We're excited to hear about their views of the market and where they are seeing opportunities in this very dynamic economic period. But before we do, let's take a look back before we look forward and focus a little bit on performance for the trailing one-year period at the end of 2022. This Strategy underperformed its benchmark, the Russell 2000 Value, which is not surprising and in line with probably historical context in the down market, but is outperforming on both this, excuse me, but is outperforming on both the three and a five-year basis. It is also outperforming nicely on a year-to-date period and from the low of the Russell 2000 and June of last year. So maybe Jim, starting with you, do you want to help me put some of this in context from a performance standpoint?

James Stoeffel: Yeah, I'd be happy to. Well, as you indicated, first and foremost, this is an investment Strategy that is designed to generate alpha over time by capturing disproportionate upside when the market is working. And definitionally when you have that structure, you do tend to take a little bit of incremental downside. And to your point, the benchmark was down 14% and change last year we were down 17%, which is never where we necessarily want to be, but the Fund is sort of designed to do that, candidly. If you go back over time, that's actually a reasonably acceptable performance when you have a drawdown.

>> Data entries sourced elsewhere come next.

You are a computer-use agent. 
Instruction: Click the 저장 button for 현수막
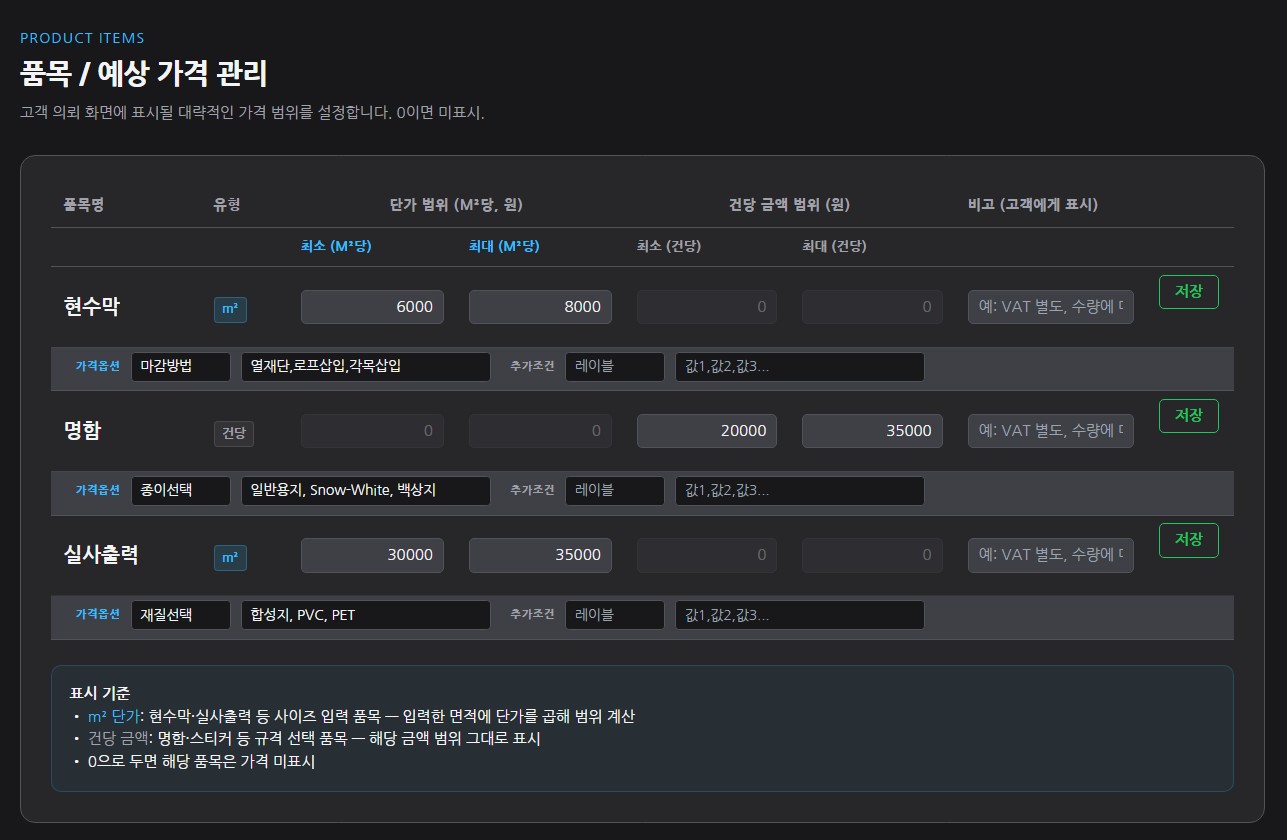(x=1188, y=292)
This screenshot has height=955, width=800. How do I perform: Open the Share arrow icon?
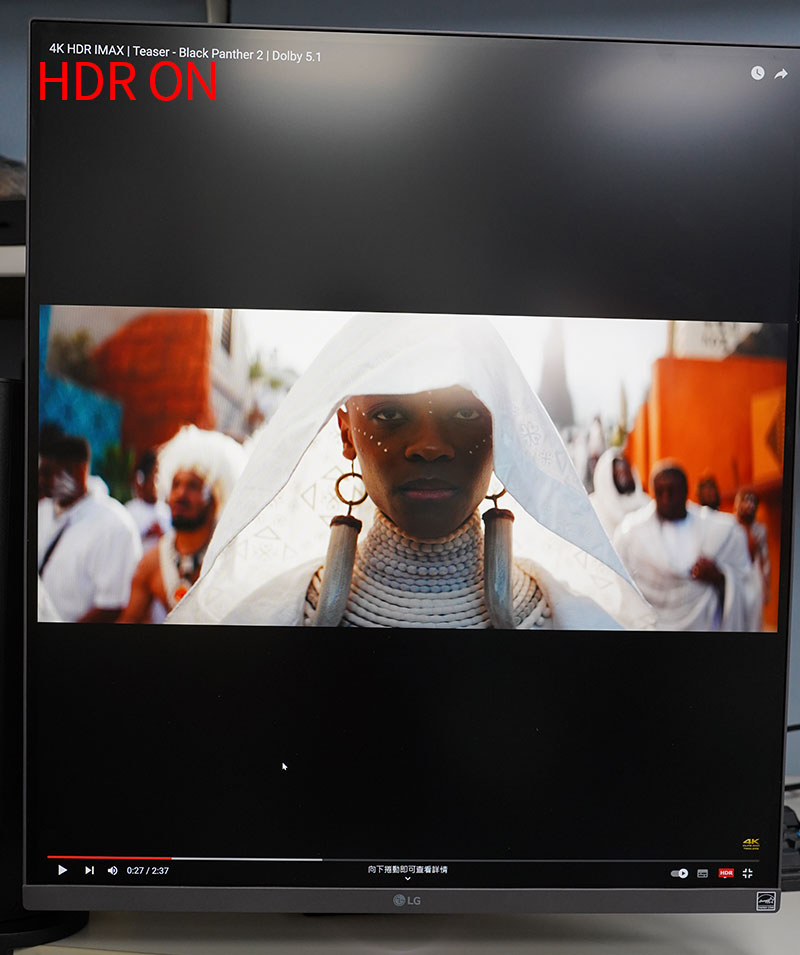coord(781,73)
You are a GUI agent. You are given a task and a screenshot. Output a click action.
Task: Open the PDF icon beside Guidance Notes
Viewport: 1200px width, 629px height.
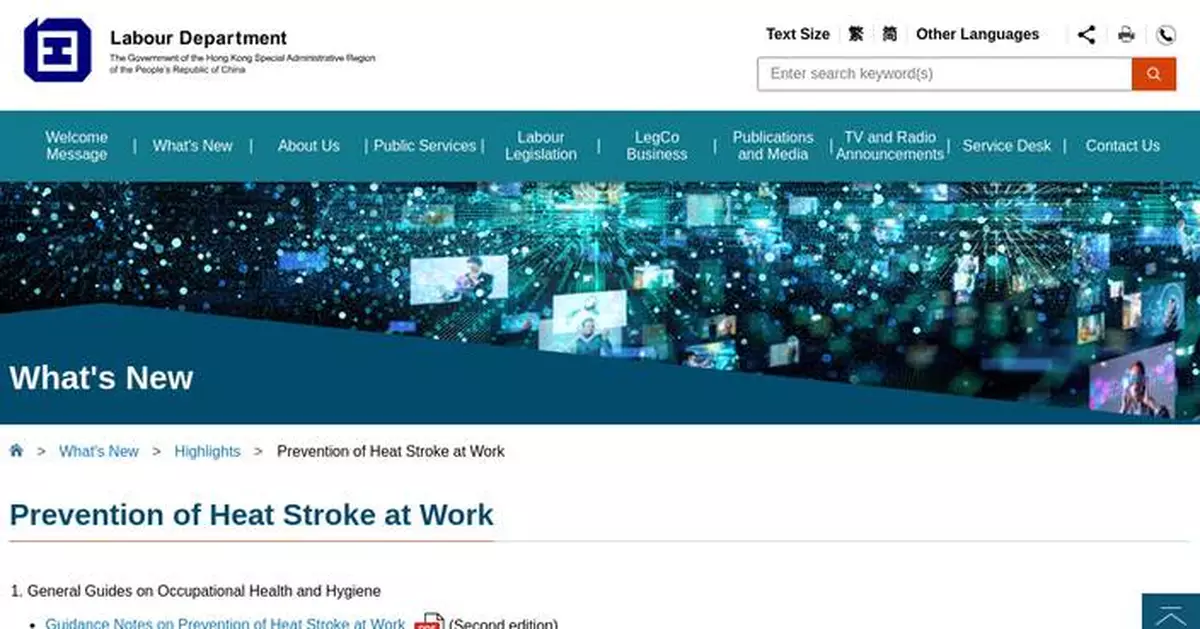(428, 623)
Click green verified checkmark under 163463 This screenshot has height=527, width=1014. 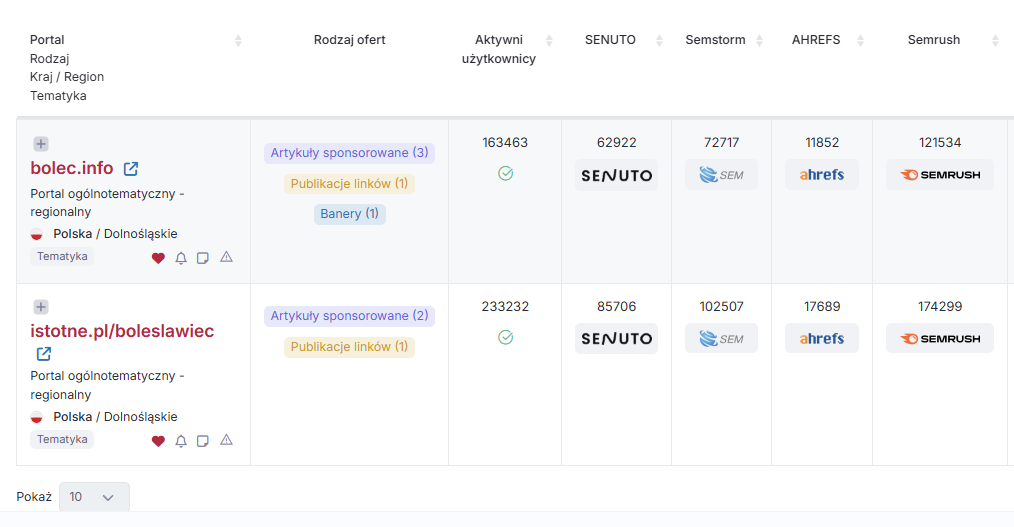505,174
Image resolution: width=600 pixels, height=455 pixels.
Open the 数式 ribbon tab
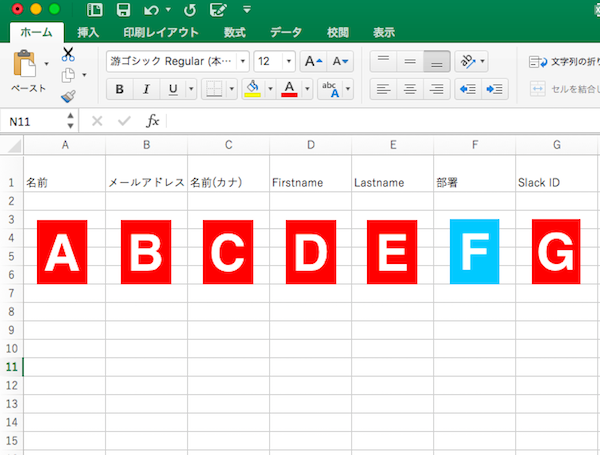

The thing that I really want to focus on is, we're very cognizant of what the Strategy is designed to do. Our real focus is to make sure that we stay fundamentally true to the Strategy and use that period of volatility to position ourselves for whenever the inevitable upturn occurs, which is what we did in this downturn, either looking for stocks where we had very high conviction that were down and to make hard-nosed decisions on stocks that were down where perhaps we had our investment case wrong and sell them. Any type of downturn in the market provides unique investment opportunities. And so, we really stayed fundamentally true to what the Strategy is designed to do, which is challenging and difficult in this environment.

You have a lot of indications that inflation is starting to roll over pretty aggressively. You have a Fed that's been uniquely aggressive in raising rates, and it usually takes 12 to 18 months for that to find its way into the economy, and we're not quite 12-18 months into that. So , there are a lot of conflicting data points. Our view is we look at companies on a company specific basis. We'll use volatility to our benefit. If we get into another downturn, we'll use that to position ourselves, and we'll just position ourselves for when the world eventually normalizes.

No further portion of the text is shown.